921 A Comparison of Three Metrics to Identify Healthcare Associated Infections

Sunday, March 21, 2010
Grand Hall (Hyatt Regency Atlanta)
Christopher J. Bettacchi, MD , University of Alabama at Birmingham, Birmingham, AL
Alan M. Stamm, MD , University of Alabama at Birmingham, Birmingham, AL
Background: Identifying healthcare associated infections (HAIs) is an important but time-consuming task.  Although surveillance by infection control personnel using National Healthcare Safety Network (NHSN) criteria remains the gold standard, automated surrogate measures are gaining attention for their potential to streamline intra-facility data collection and standardize inter-facility comparisons.

Objective: To compare 3 methods of HAI identification: traditional NHSN surveillance, a commercial data-mining approach, and International Classification of Diseases 9th Revision (ICD-9) coding.  

Methods: We monitored catheter-associated bloodstream infections (CA-BSIs) for 3-month periods in 2009 in each of 6 intensive care units (ICUs) of a large university hospital.  NHSN surveillance was completed by experienced infection control practitioners.  A Nosocomial Infection Marker report was generated by data-mining using the MedMined™ Data Mining Surveillance service (CareFusion Corporation).  ICD-9 coding was carried out by veteran billing personnel.  The reports were derived independently and then compared.   Cases classified differently by the 3 approaches were reviewed by 2 infectious diseases physicians to determine their appropriate designation as either true or false positive CA-BSIs.  We calculated the sensitivity and positive predictive value of each of the 3 methodologies.
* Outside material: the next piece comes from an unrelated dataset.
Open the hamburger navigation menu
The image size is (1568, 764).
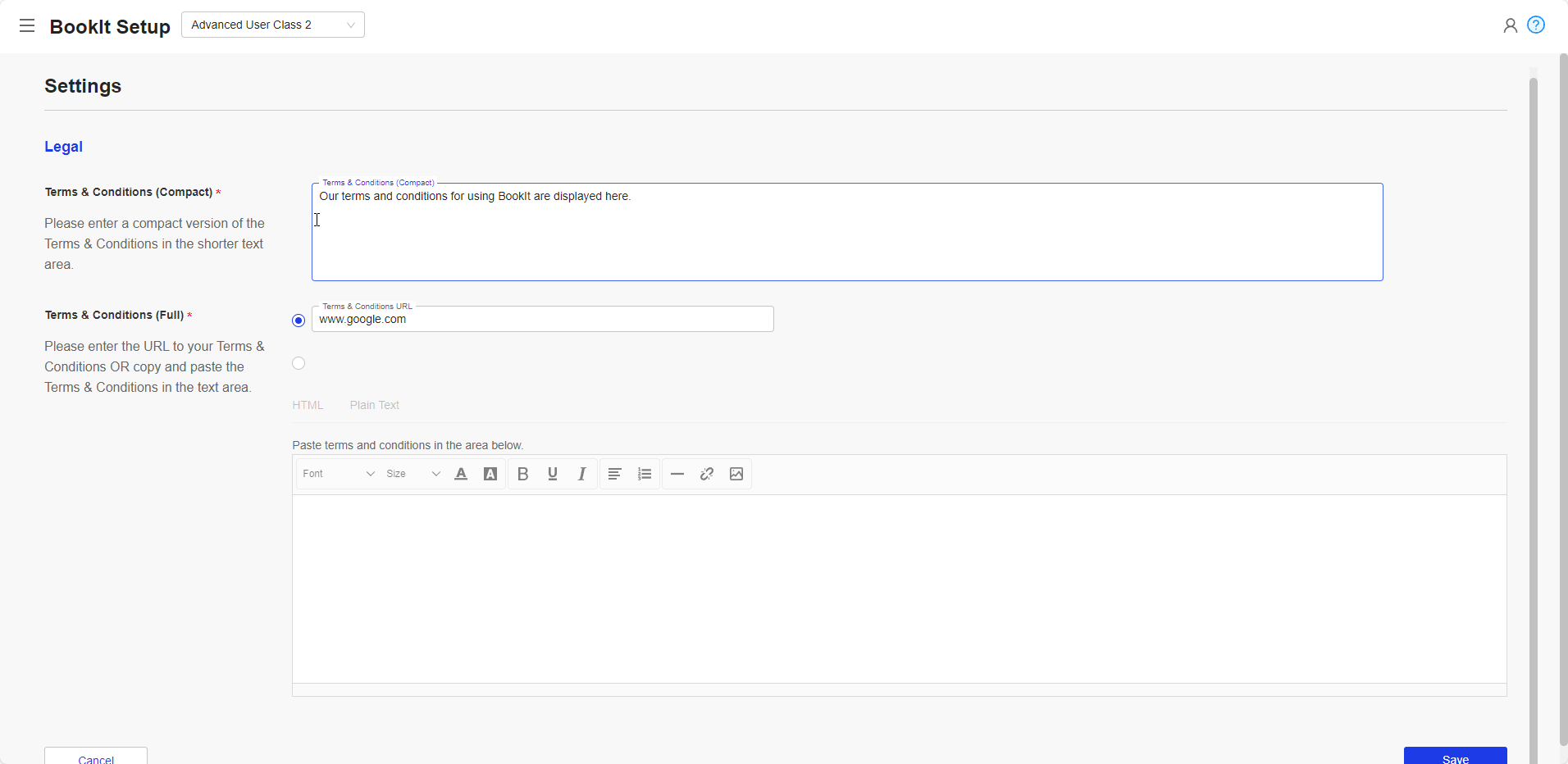click(27, 25)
Results: A total of 56 CA-BSI were identified in the 6 ICUs (bone marrow transplant 20, cardiac 3, medical 13, neurosurgical 6, surgical 11, high-risk neonatal 3) during 7,154 catheter-days.  The overall CA-BSI rate was 7.9 per 1000 catheter-days.  NHSN surveillance detected 46 cases, and there were no false-positives.  Data-mining identified 48 cases but also 44 false-positives.  ICD-9 coding documented 7 cases and 5 false-positives.  Overall sensitivities of the 3 metrics were: NHSN surveillance 0.82, data-mining 0.86, and ICD-9 coding 0.13.  Positive predictive values of the 3 measures were: NHSN surveillance 1.0, data-mining 0.52, and ICD-9 coding 0.58.
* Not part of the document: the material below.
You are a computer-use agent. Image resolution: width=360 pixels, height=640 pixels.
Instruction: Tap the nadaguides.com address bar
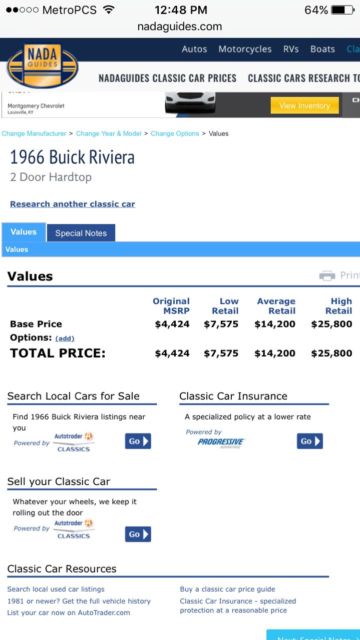click(x=180, y=27)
Conclusions: While comparable in regards to sensitivity, there was an important difference in the positive predictive value of traditional NHSN surveillance versus data-mining.  Any consideration of implementing an automated surveillance system must take into account the expertise and time necessary to review cases and eliminate false-positives.  Otherwise, data-mining was too inaccurate for use in providing feedback to ICUs or for public reporting.  The ICD-9 coding scheme lacked both sensitivity and predictive power as a metric for identifying CA-BSIs.  The NHSN approach has imperfect discriminatory power and inter-rater reliability, but the adoption of either surrogate metric does not enhance HAI reporting performance from an accuracy or efficiency standpoint.